◆ HOW TO COMPLETE THIS TASK
Once the pictures are set aside, reproduce the remaining data exactly.

(Collected data)
- - - -

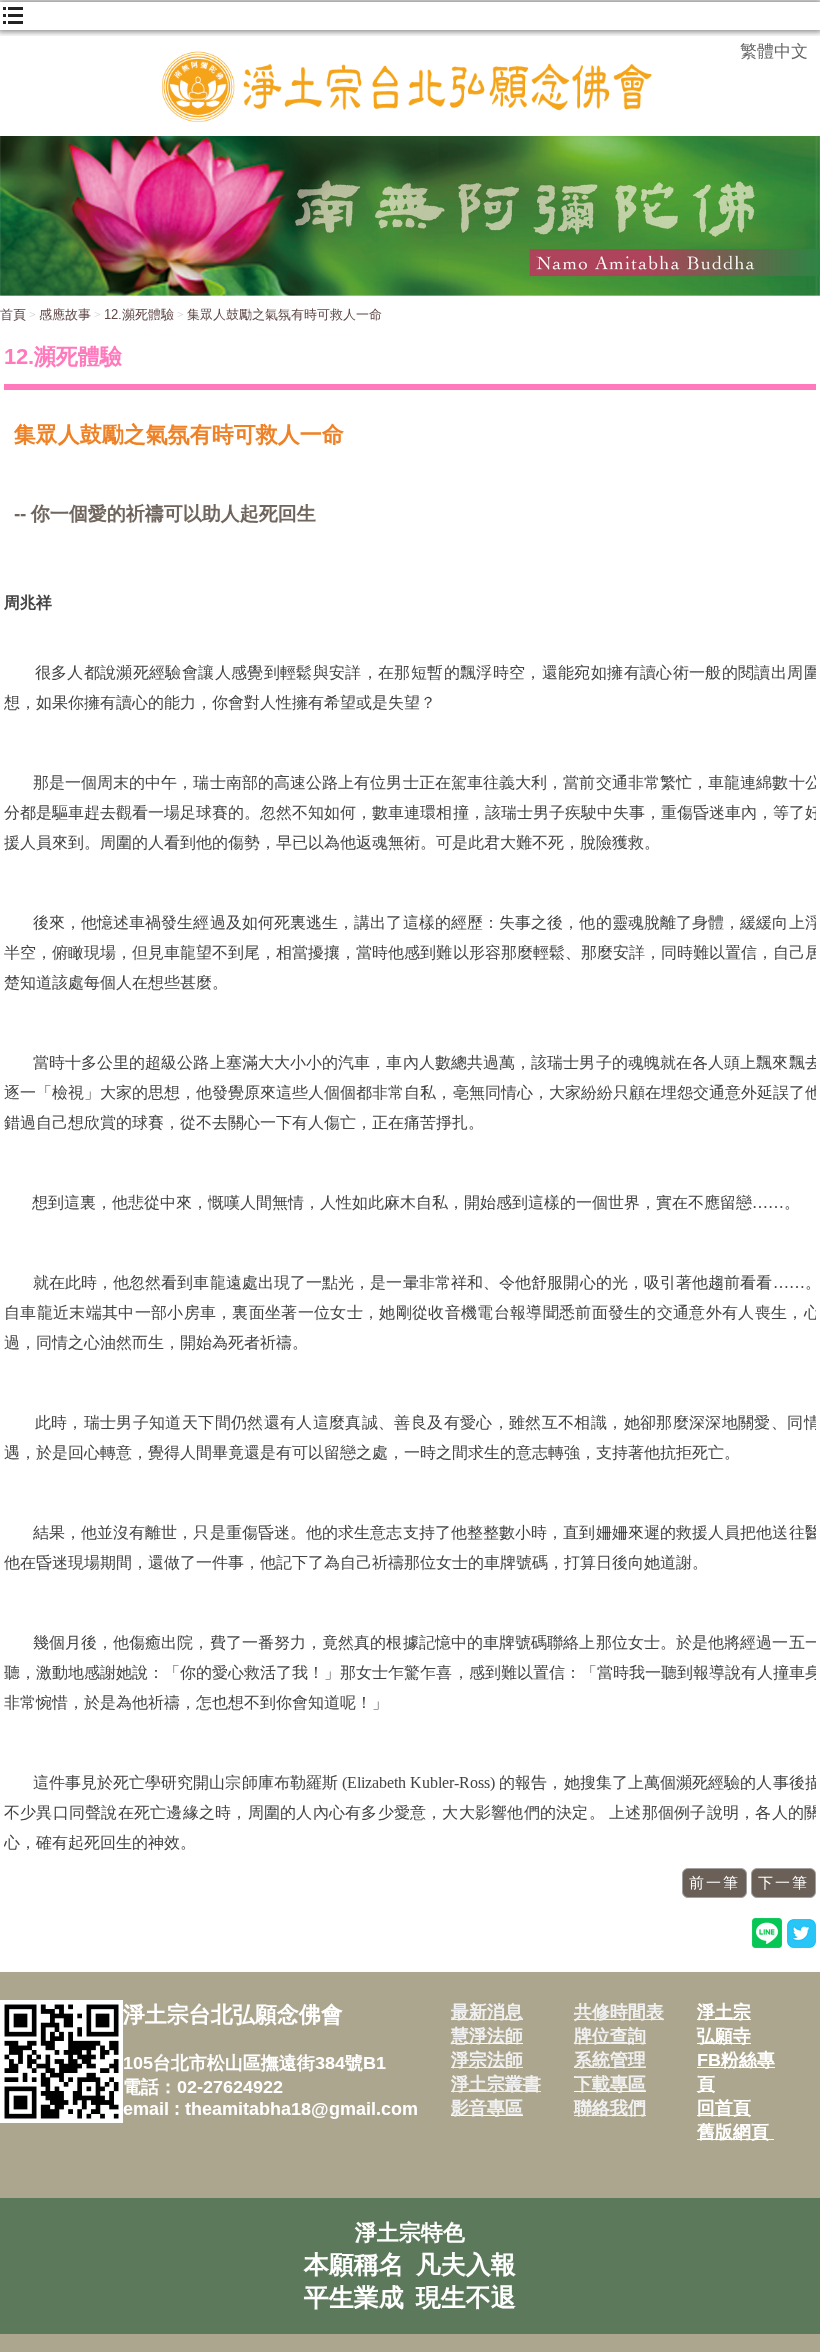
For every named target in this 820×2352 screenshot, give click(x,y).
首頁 (13, 314)
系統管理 (610, 2060)
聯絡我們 (610, 2108)
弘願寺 (724, 2036)
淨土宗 (724, 2012)
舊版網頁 (735, 2132)
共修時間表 (619, 2012)
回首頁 (724, 2108)
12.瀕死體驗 (139, 314)
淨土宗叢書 (496, 2084)
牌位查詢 (610, 2036)
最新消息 (487, 2012)
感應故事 (65, 314)
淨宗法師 (487, 2060)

- - - -

◆ OUTPUT BELOW
For every named target in this 820×2352 screenshot, give click(x,y).
首頁 (13, 314)
系統管理 (610, 2060)
聯絡我們 (610, 2108)
弘願寺 (724, 2036)
淨土宗 (724, 2012)
舊版網頁 (735, 2132)
共修時間表 (619, 2012)
回首頁 (724, 2108)
12.瀕死體驗 (139, 314)
淨土宗叢書 (496, 2084)
牌位查詢 (610, 2036)
最新消息 (487, 2012)
感應故事 (65, 314)
淨宗法師 (487, 2060)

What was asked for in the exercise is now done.